Читаем Сорок дней, сорок ночей(Повесть) полностью

— Ладно, Саша, не обижайся. Твоя профессия для живота хороша…

— У меня спирта бутылка есть, — доверительно сообщает мне Сашка. — Вечером отметим?

— Отметим!

Такой сильный обстрел, что мы решили отменить повторные перевязки: раненых носить в перевязочную опасно. Пройдем с Копыловой в подвалы, кузню и на месте перевяжем.

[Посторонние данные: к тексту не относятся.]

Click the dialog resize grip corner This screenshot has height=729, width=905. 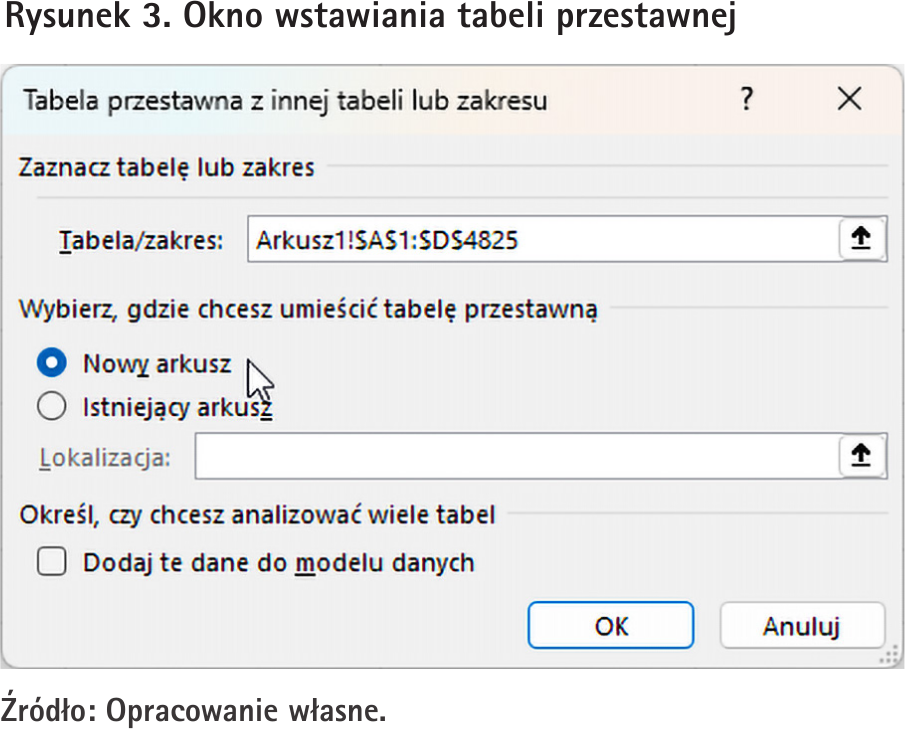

— Главное, не пропустить послеоперационного кровотечения и гангрены, — внушительно говорит она. — А то вот случай был на Малой. И хирург как будто квалифицированный! — Копылова всегда говорит о хирургии с такой ревностью, словно она одна ее и любит. Но может быть, это и хорошо. — Да… Бойцу попала мина в верхнюю треть бедра и не разорвалась — торчит стабилизатор. Конечно, за такую операцию не каждый возьмется. Хирург выгнал всех из операционной — оставил одну операционную сестру… Мину извлек благополучно и повесил на дерево — смотрите, мол, какой я. А полость хорошо не осмотрел, у раненого — прободение кишечника, потом внутреннее кровотечение… Погиб.

Выходим из перевязочной.

— В клуб, а?

Раненые рады нашему приходу. Халфин заканчивает бритье.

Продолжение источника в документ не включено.